▸ About this task:
Reproduce the records below in full and exactly, without their images.

▸ Entries supplied:
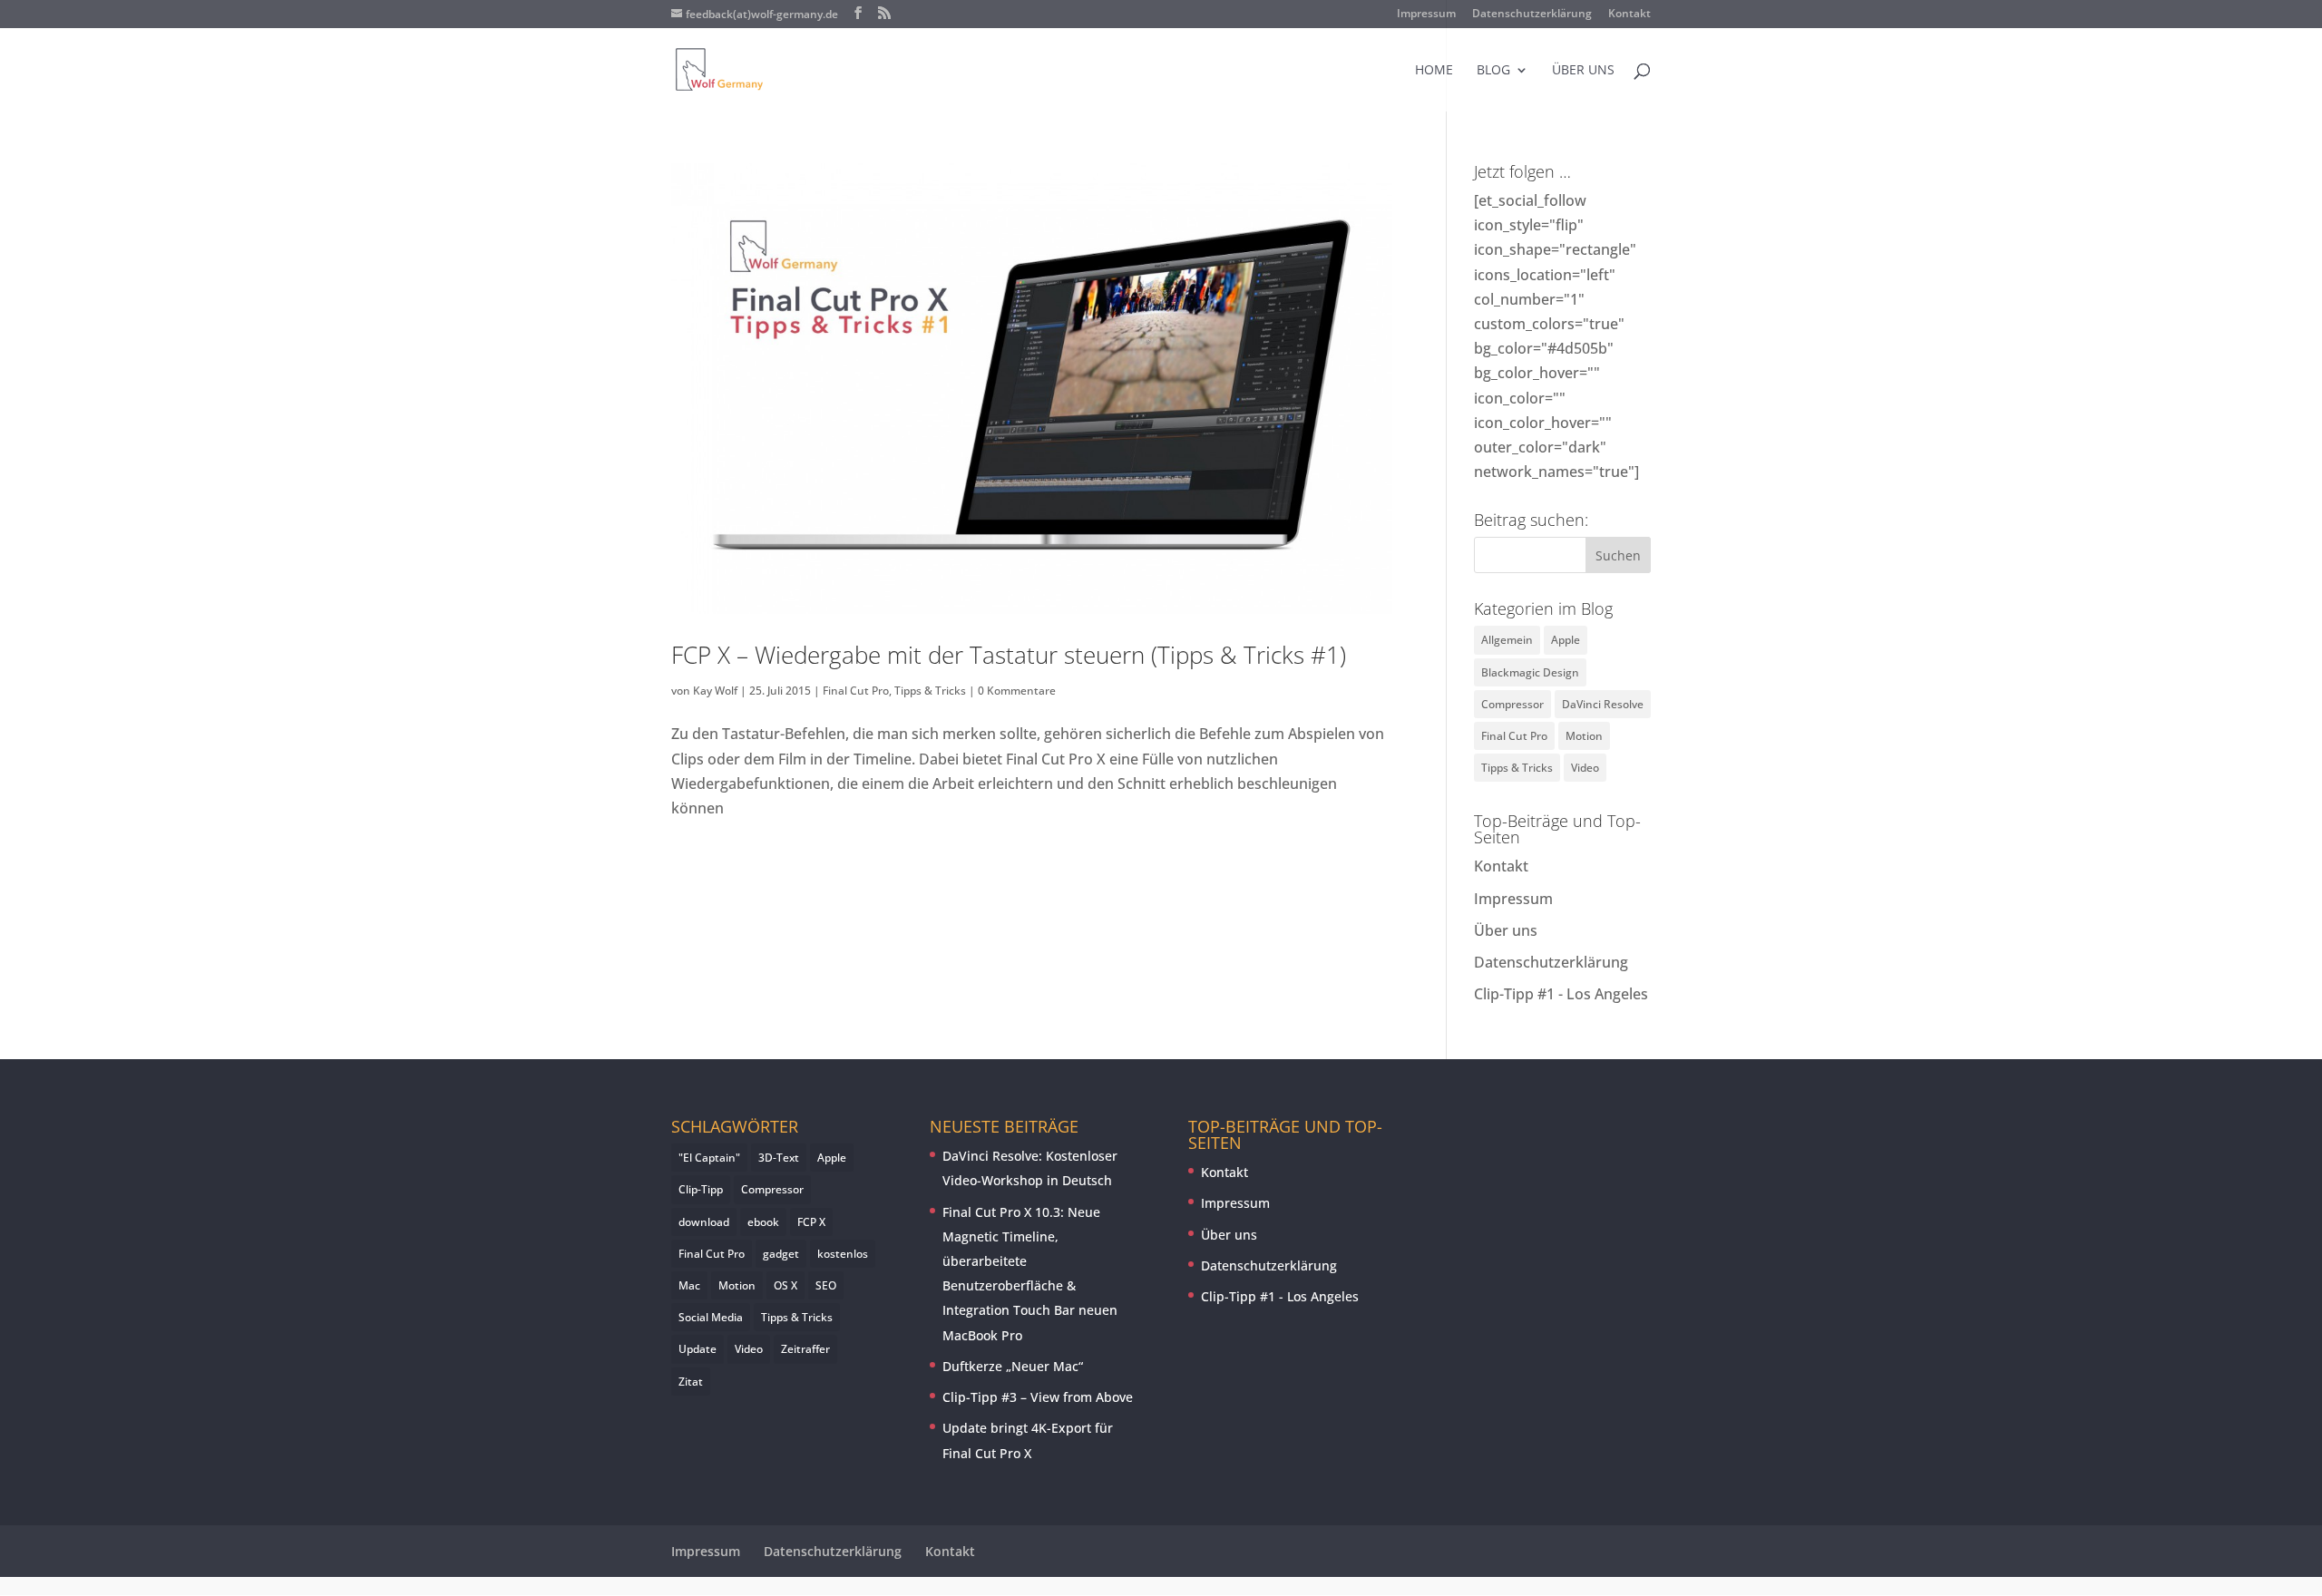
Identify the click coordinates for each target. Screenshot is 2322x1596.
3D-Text (778, 1157)
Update (697, 1349)
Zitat (690, 1381)
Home (1434, 70)
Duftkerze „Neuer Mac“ (1012, 1366)
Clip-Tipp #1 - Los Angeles (1561, 994)
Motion (1584, 736)
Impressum (1426, 14)
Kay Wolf (715, 690)
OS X (785, 1285)
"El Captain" (709, 1157)
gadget (781, 1253)
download (703, 1222)
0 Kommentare (1017, 690)
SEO (825, 1285)
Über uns (1583, 70)
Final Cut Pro (856, 690)
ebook (763, 1222)
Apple (1565, 639)
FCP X (811, 1222)
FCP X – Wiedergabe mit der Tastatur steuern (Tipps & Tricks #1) (1008, 654)
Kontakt (1629, 14)
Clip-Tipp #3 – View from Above (1037, 1397)
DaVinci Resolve (1603, 704)
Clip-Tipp (700, 1189)
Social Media (710, 1317)
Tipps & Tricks (930, 690)
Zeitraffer (805, 1349)
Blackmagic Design (1530, 672)
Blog (1493, 70)
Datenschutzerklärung (1532, 14)
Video (1585, 767)
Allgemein (1507, 639)
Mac (689, 1285)
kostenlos (842, 1253)
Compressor (1512, 704)
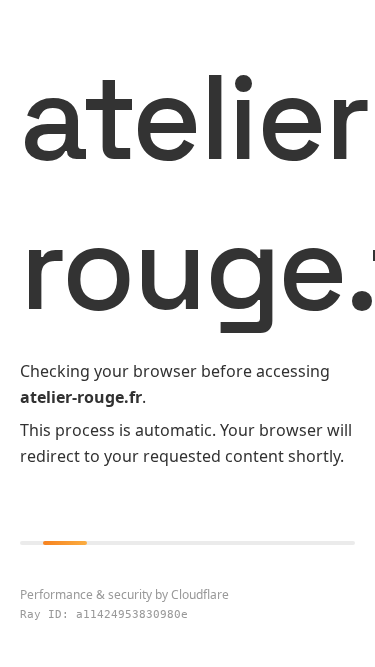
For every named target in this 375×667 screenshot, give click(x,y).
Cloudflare (200, 594)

▸ Result:
Identify the click coordinates for each target. Screenshot is 2322x1596.
3D-Text (778, 1157)
Update (697, 1349)
Zitat (690, 1381)
Home (1434, 70)
Duftkerze „Neuer Mac“ (1012, 1366)
Clip-Tipp #1 - Los Angeles (1561, 994)
Motion (1584, 736)
Impressum (1426, 14)
Kay Wolf (715, 690)
OS X (785, 1285)
"El Captain" (709, 1157)
gadget (781, 1253)
download (703, 1222)
0 Kommentare (1017, 690)
SEO (825, 1285)
Über uns (1583, 70)
Final Cut Pro (856, 690)
ebook (763, 1222)
Apple (1565, 639)
FCP X (811, 1222)
FCP X – Wiedergabe mit der Tastatur steuern (Tipps & Tricks #1) (1008, 654)
Kontakt (1629, 14)
Clip-Tipp #3 – View from Above (1037, 1397)
DaVinci Resolve (1603, 704)
Clip-Tipp (700, 1189)
Social Media (710, 1317)
Tipps & Tricks (930, 690)
Zeitraffer (805, 1349)
Blackmagic Design (1530, 672)
Blog (1493, 70)
Datenschutzerklärung (1532, 14)
Video (1585, 767)
Allgemein (1507, 639)
Mac (689, 1285)
kostenlos (842, 1253)
Compressor (1512, 704)
For every named target in this 375×667 screenshot, give click(x,y).
Cloudflare (200, 594)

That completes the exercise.